[Opening The input section]
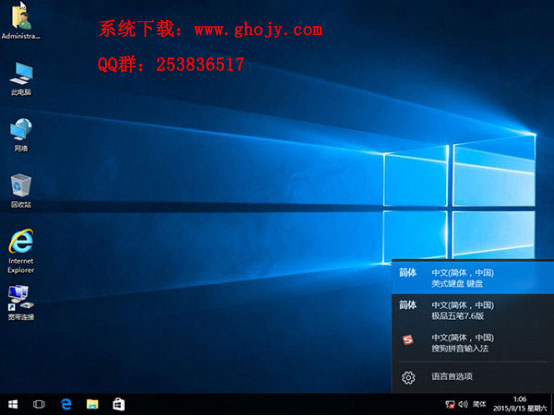
Task: Open the Store app from taskbar
Action: tap(119, 404)
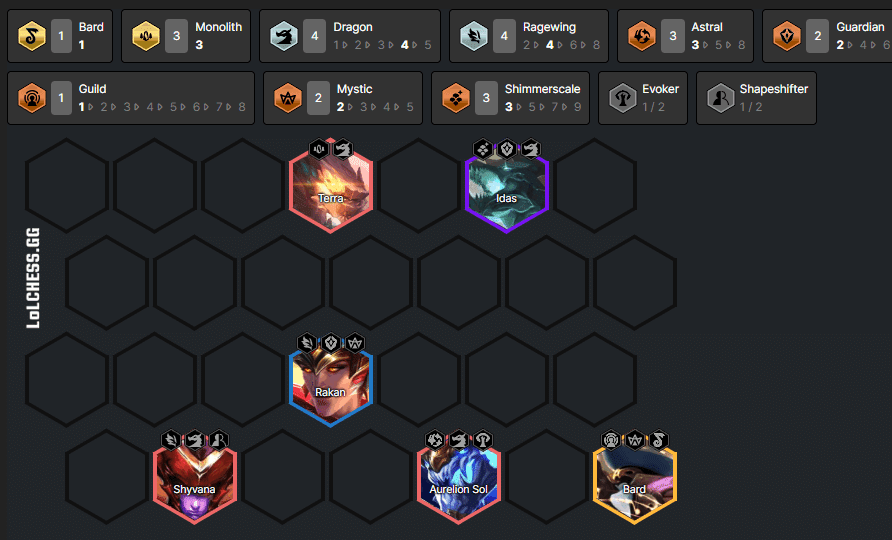
Task: Click the Ragewing trait icon above Rakan
Action: [307, 343]
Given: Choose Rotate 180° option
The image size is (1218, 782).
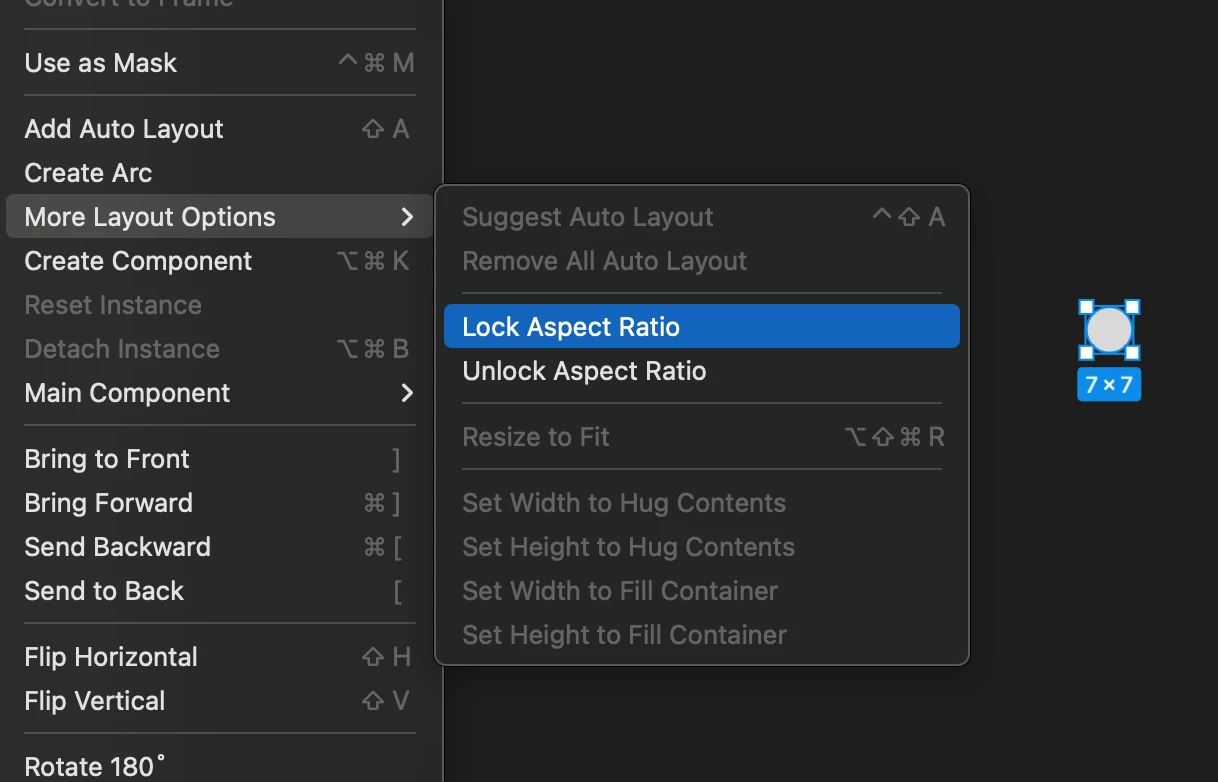Looking at the screenshot, I should click(x=95, y=767).
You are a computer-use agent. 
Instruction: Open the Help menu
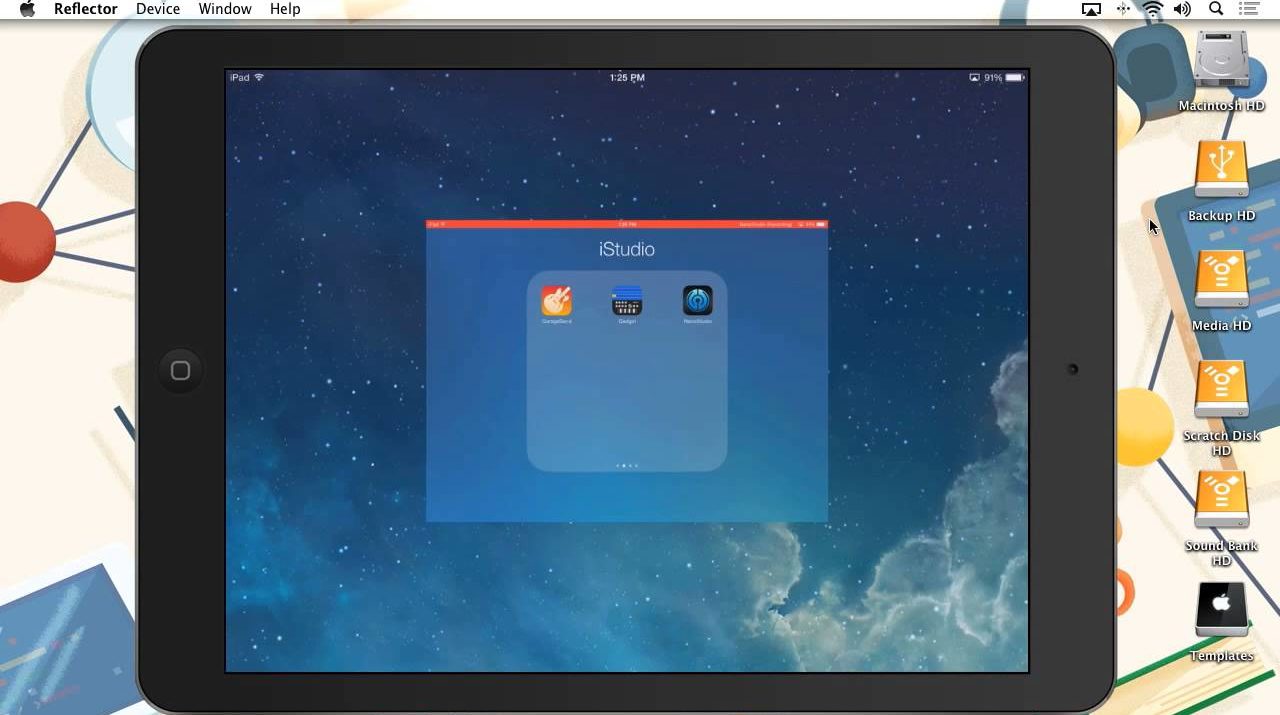point(285,9)
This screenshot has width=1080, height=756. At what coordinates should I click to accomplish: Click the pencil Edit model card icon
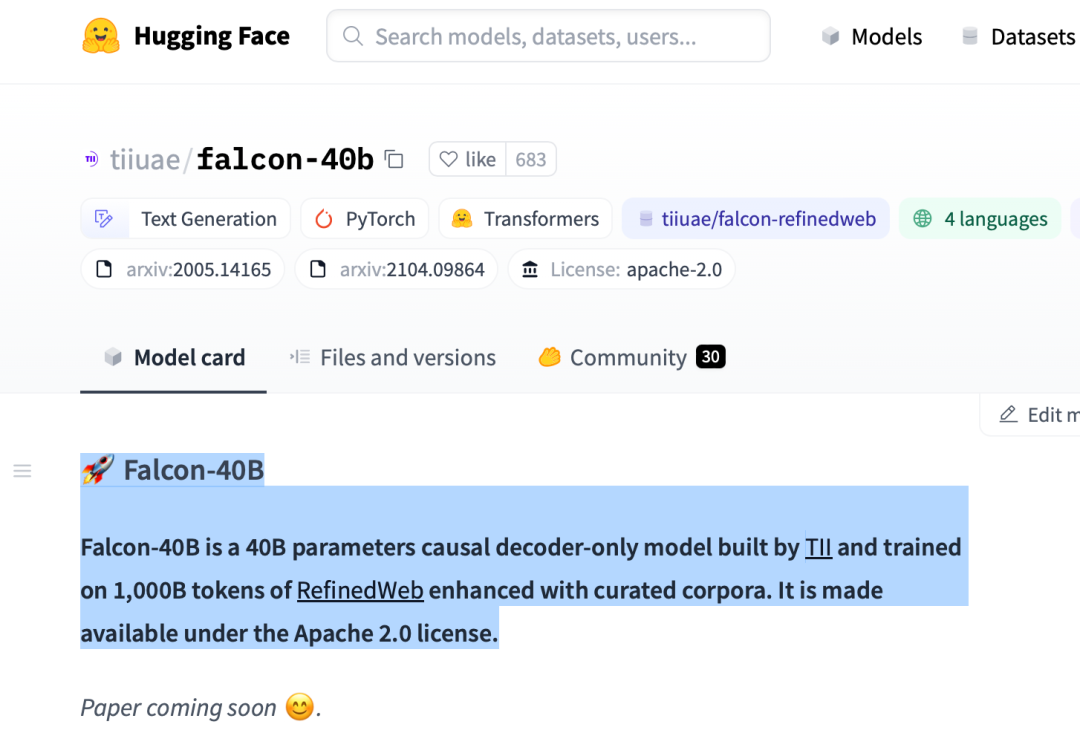(x=1008, y=414)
[Closing The input section]
## Task description
Output an exact copy of the lines from the one with "Given: Choose Rotate 180° option" through the closing line of the records, inclusive, without any images.

## Response to this exercise
Given: Choose Rotate 180° option
The image size is (1218, 782).
Looking at the screenshot, I should click(x=95, y=767).
You are a computer-use agent. 
Instruction: Open the Help menu
point(285,9)
This screenshot has width=1080, height=756. At what coordinates should I click to accomplish: Click the pencil Edit model card icon
(x=1008, y=414)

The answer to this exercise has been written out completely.